[TASK REQUIREMENTS]: Retype the passage about Mount Taylor and Zachary Taylor in full, word for word.

[EXERCISE PASSAGE]:
Mount Taylor is a volcano 80 miles west of Albuquerque, the most prominent feature in the western panorama looking from the foothills of the Sandias. It was named in 1849 for then-President Zachary Taylor. The Navajo call it “Tsoodził” (don’t ask me to pronounce that), and the mountain is important in the beliefs of the Navajo and local pueblo peoples. The mountain is rich in uranium, and was a mine until 1990. In nearby Grants, you can visit a mock uranium mine. Mount Taylor is also the site of the grueling-sounding Mount Taylor Quadrathlon, featuring biking, running, cross-country skiing, and snowshoeing. 

Zachary Taylor was the second and last Whig to be elected to the presidency. Both he and William Henry Harrison were generals, and both died early in their presidential terms. Taylor was mostly apolitical; the presidency was his first elected office. He fought in the War of 1812, against the Black Hawk Indians in what is now Minnesota, and against the Seminoles in Florida. He became known as “old rough and ready.” His daughter married future president of the Confederacy Jefferson Davis, but she died three months into the marriage.

Taylor came to national prominence during the Mexican-American War. This war eventually brought the territory of New Mexico into the union, and is detailed in Amy Greenberg’s A Wicked War. Taylor won famous victories in the Battle of Monterrey and the Battle of Buena Vista. The war was initially popular, and Taylor became correspondingly popular after his victories. Taylor privately opposed the war from its beginning, calling an early troop movement “injudicious in policy and wicked in fact.”

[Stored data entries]
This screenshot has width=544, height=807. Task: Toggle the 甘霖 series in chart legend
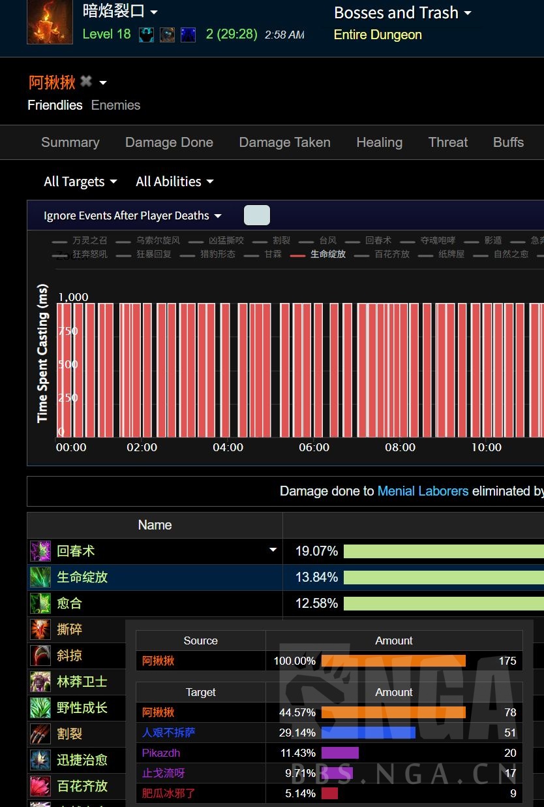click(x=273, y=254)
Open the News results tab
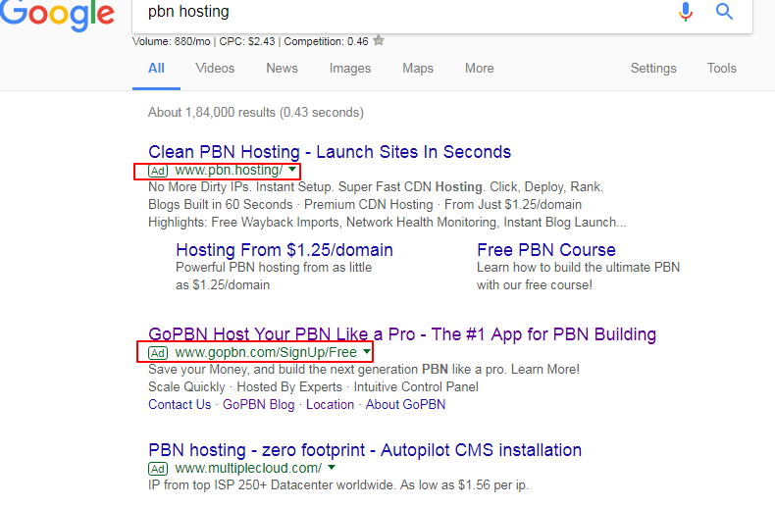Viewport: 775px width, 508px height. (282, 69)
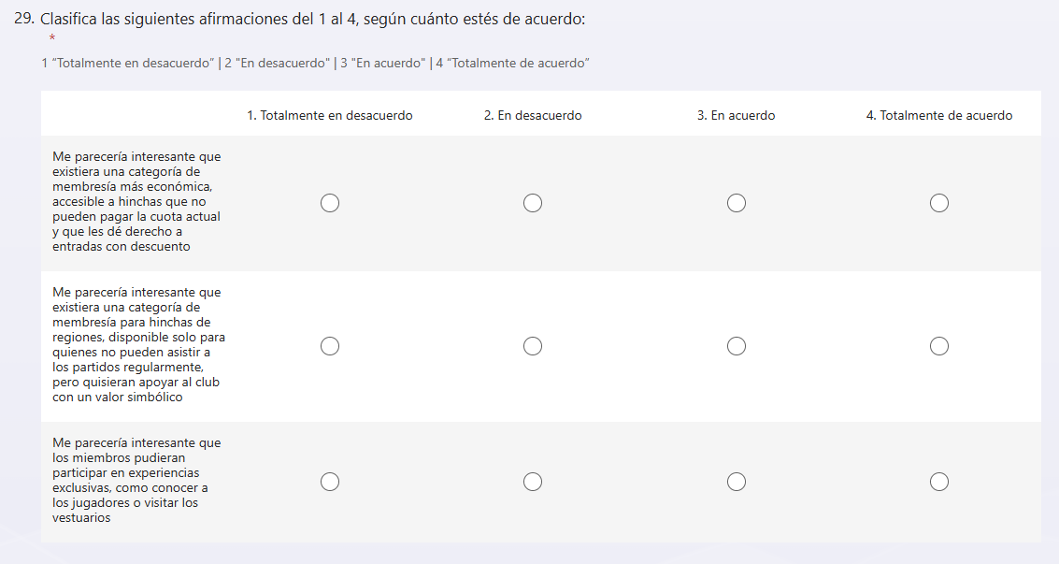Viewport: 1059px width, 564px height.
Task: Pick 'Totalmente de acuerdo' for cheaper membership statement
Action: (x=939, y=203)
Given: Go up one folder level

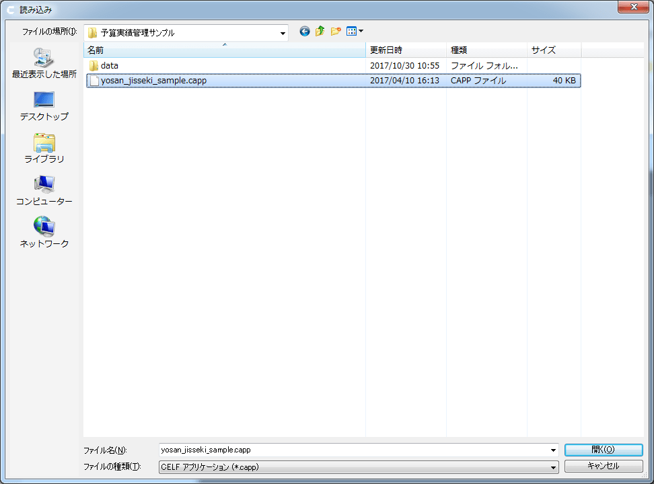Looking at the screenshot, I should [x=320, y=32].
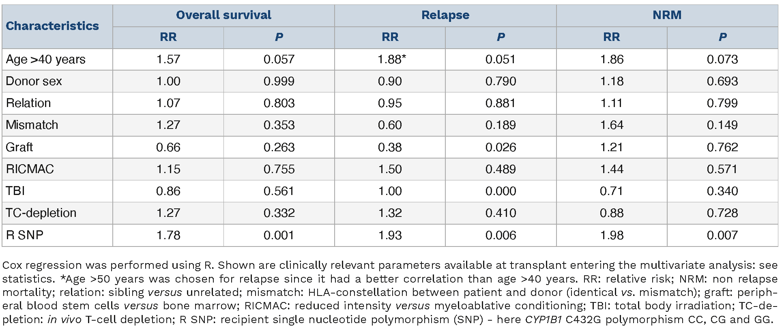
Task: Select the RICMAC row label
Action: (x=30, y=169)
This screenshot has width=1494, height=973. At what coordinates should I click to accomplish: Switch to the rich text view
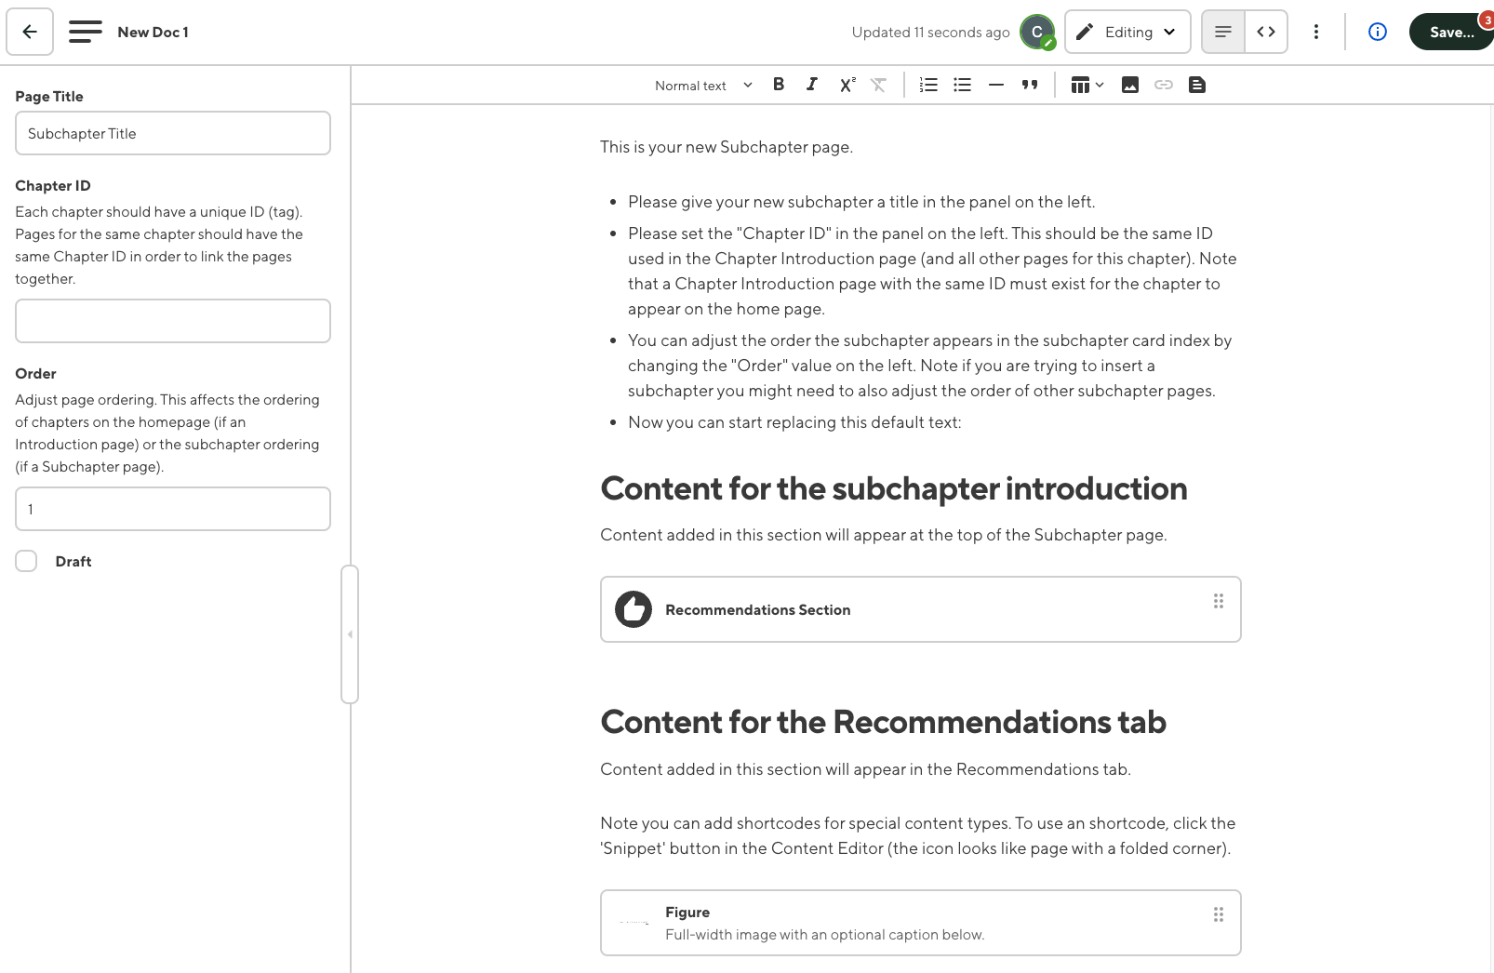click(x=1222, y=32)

[RESPONSE FOR THIS EXERCISE]:
Mount Taylor is a volcano 80 miles west of Albuquerque, the most prominent feature in the western panorama looking from the foothills of the Sandias. It was named in 1849 for then-President Zachary Taylor. The Navajo call it “Tsoodził” (don’t ask me to pronounce that), and the mountain is important in the beliefs of the Navajo and local pueblo peoples. The mountain is rich in uranium, and was a mine until 1990. In nearby Grants, you can visit a mock uranium mine. Mount Taylor is also the site of the grueling-sounding Mount Taylor Quadrathlon, featuring biking, running, cross-country skiing, and snowshoeing. 

Zachary Taylor was the second and last Whig to be elected to the presidency. Both he and William Henry Harrison were generals, and both died early in their presidential terms. Taylor was mostly apolitical; the presidency was his first elected office. He fought in the War of 1812, against the Black Hawk Indians in what is now Minnesota, and against the Seminoles in Florida. He became known as “old rough and ready.” His daughter married future president of the Confederacy Jefferson Davis, but she died three months into the marriage.

Taylor came to national prominence during the Mexican-American War. This war eventually brought the territory of New Mexico into the union, and is detailed in Amy Greenberg’s A Wicked War. Taylor won famous victories in the Battle of Monterrey and the Battle of Buena Vista. The war was initially popular, and Taylor became correspondingly popular after his victories. Taylor privately opposed the war from its beginning, calling an early troop movement “injudicious in policy and wicked in fact.”